> _ARBEITSAUFTRAG 1_
Schreibe den Textauszug über die Universitäten in der Ukraine neu, beginnend bei „Bild: Studierende in“ und endend bei „Zeiten des Krieges.“. Ersetze dabei „Postamt“ durch „Café“.
> _ARBEITSAUFTRAG 2_
Setze den Textauszug über die Universitäten in der Ukraine im Anschluss an seinen letzten Satz fort.

> _AUSGEWÄHLTER TEXTAUSZUG_
----
Bild: Studierende in Lviv protestieren gegen die geplante Zusammenlegung ihrer …
Luzk taz | Morgens werden die Studierenden der Ukrainischen Katholischen
Universität (UKU) in der [1][westukrainischen Stadt Lwiw] oft von
Kirchenglocken geweckt. Der Dom der heiligen Sophia befindet sich im
Zentrum ihres Campus. In unmittelbarer Nähe liegen Unterrichtsgebäude,
Wohnheim, Sportzentrum, selbst ein Postamt und einen Park gibt es hier.
Alle Standorte sind durch unterirdische Korridore miteinander verbunden –
sehr praktisch in Zeiten des Krieges.
Dieses Glück haben nicht alle ukrainischen Studierenden. Sogar in der
Hauptstadt Kyjiw, die am besten vor russischen Raketen geschützt ist, sind
[2][viele Universitäten wieder zum Onlinestudium übergegangen]. Der Grund
dafür sind oft nicht nur Raketenangriffe, sondern auch das Bemühen,
Energiekosten zu sparen. Zudem fehlen zunehmend auch die Studierenden.
Nach Angaben des ukrainischen Ombudsmanns für Bildung, Sergei Gornatschow,
studiert mittlerweile jede*r Vierte im Ausland. Und auch die Zahl der
Abiturient*innen nimmt ab. Seit Beginn des russischen Überfalls im
Februar 2022 sind bereits mehr als 800.000 Schüler*innen in einem
EU-Staat zur Schule gegangen. Die ukrainische Regierung hat deshalb in
diesem Jahr eine unpopuläre Entscheidung getroffen: Wenn es in kleineren
Städten mehrere Universitäten gibt, werden diese zusammengelegt.
Die Katholische Universität in Lwiw wurde von dieser Maßnahme verschont.
Sie finanziert sich über Mäzene und Studiengebühren und steht heute in
allen Bildungsrankings der Ukraine an der Spitze. Ein Studium an der UKU
ist auch deshalb attraktiv, weil es hier ein großes Gemeinschaftsgefühl
gibt. „Ich habe hier vor 20 Jahren meinen Abschluss gemacht, aber ich gehe
nicht weg, ich stehe der Universität und ihren Menschen nahe“, sagt etwa
der Absolvent Mikhail Salo.
## Studierende engagieren sich ehrenamtlich
Dieses Gemeinschaftsgefühl ist dieser Tage besonders wichtig. Normalerweise
treffen die Studierenden an der UKU neben ihren Vorlesungen
Persönlichkeiten des öffentlichen Lebens oder besuchen ergänzende
Veranstaltungen mit berühmten Wissenschaftler*innen. Seit Beginn des
Angriffskriegs engagieren sich die meisten Studierenden ehrenamtlich.
----
> _ÜBUNGSDATEN_
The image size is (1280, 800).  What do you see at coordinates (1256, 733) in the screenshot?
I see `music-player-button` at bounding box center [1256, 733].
----
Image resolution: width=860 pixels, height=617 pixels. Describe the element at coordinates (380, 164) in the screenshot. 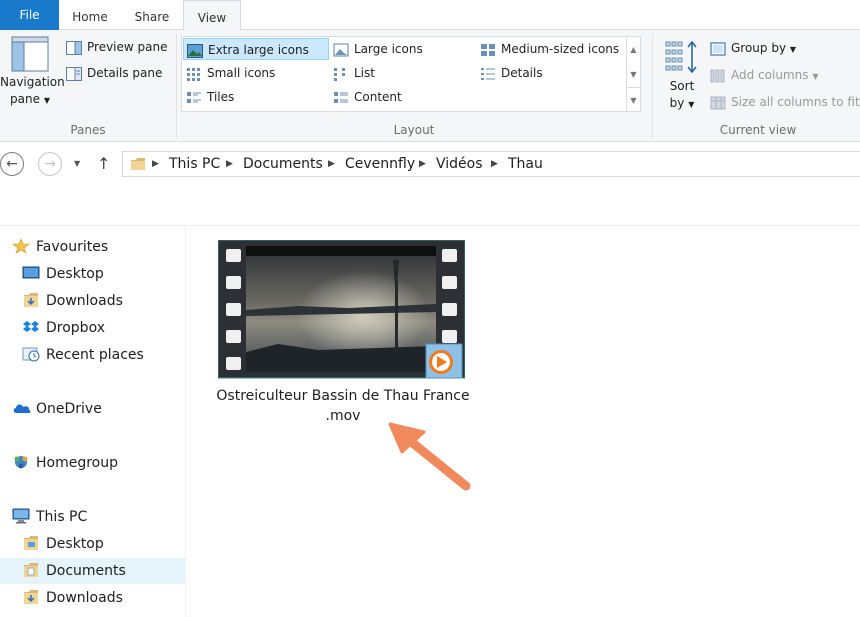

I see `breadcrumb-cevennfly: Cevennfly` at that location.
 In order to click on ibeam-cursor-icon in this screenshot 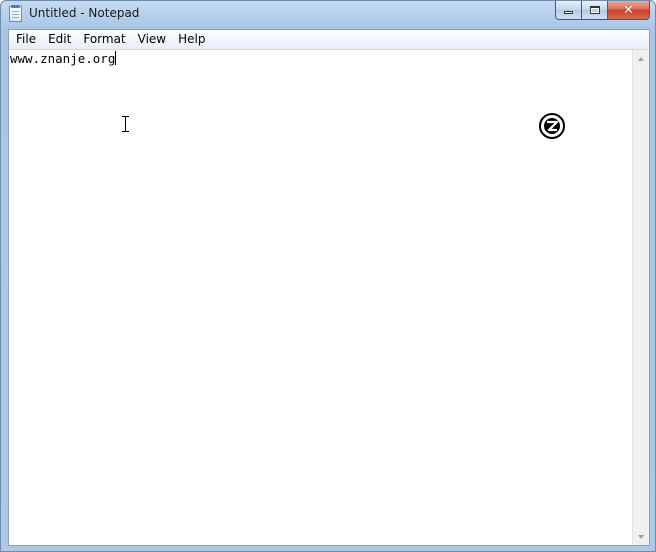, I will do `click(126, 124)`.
----
> _SCHRIFTLICHE ANTWORT 1_
Bild: Studierende in Lviv protestieren gegen die geplante Zusammenlegung ihrer …
Luzk taz | Morgens werden die Studierenden der Ukrainischen Katholischen
Universität (UKU) in der [1][westukrainischen Stadt Lwiw] oft von
Kirchenglocken geweckt. Der Dom der heiligen Sophia befindet sich im
Zentrum ihres Campus. In unmittelbarer Nähe liegen Unterrichtsgebäude,
Wohnheim, Sportzentrum, selbst ein Café und einen Park gibt es hier.
Alle Standorte sind durch unterirdische Korridore miteinander verbunden –
sehr praktisch in Zeiten des Krieges.

> _SCHRIFTLICHE ANTWORT 2_
Der Student Ivan Konkevitsch und seine Kommiliton*innen etwa stellen
Tüten mit Trockenlebensmitteln für die Front zusammen. Sie gehen an Schulen
und zeigen, wie dort geholfen werden kann. Trotz allem findet ein
weitgehend regulärer Uni-Betrieb statt: „Heute hatte ich vier Stunden
Unterricht und einen zusätzlichen Deutschkurs. Ich habe den
Mitarbeiter*innen in der Bibliothek geholfen, war bei einem Treffen
mit einem berühmten Architekten, und am Abend gibt es einen
Uni-Filmwettbewerb über das Studentenleben“, schreibt der angehende
Soziologe seinen Eltern. Aber es gibt auch solche Meldungen: „Gestern Nacht
ist eine Rakete über uns hinweggeflogen, wir waren von 4 bis 7 Uhr morgens
in einem Luftschutzbunker.“
Lwiw liegt 70 Kilometer von der Grenze zu Polen entfernt, aber auch bis
hierher fliegen die russischen Raketen. Bei Luftalarm ist es verpflichtend,
Schutzräume aufzusuchen. Wie ernst die Bedrohung ist, zeigt eine Gedenkecke
im Hauptgebäude. Sie erzählt von Absolventen der Uni sowie von Angehörigen,
die im Krieg gestorben sind. Es sind mehrere Dutzend.
Eine andere Folge des Krieges sind die „Flüchtlingsuniversitäten“. Nach d…
24. Februar 2022 zogen 44 Universitäten aus dem Osten und Süden in andere
Städte um – die meisten aus Cherson und Mykolajiw. Laut Oleg Scharow, der
im ukrainischen Bildungsministerium für den Bereich Hochschulen zuständig
ist, hätten die evakuierten Einrichtungen an Qualität verloren.
Die Universitäten Charkiw, Saporischschja und Dnipro sind nicht umgezogen,
einige ihrer Gebäude wurden zerstört, der Unterricht findet online statt.
Die Nationale Technische Universität Donezk musste seit 2014 bereits
zweimal den Ort wechseln. Heute ist sie in Luzk zu finden.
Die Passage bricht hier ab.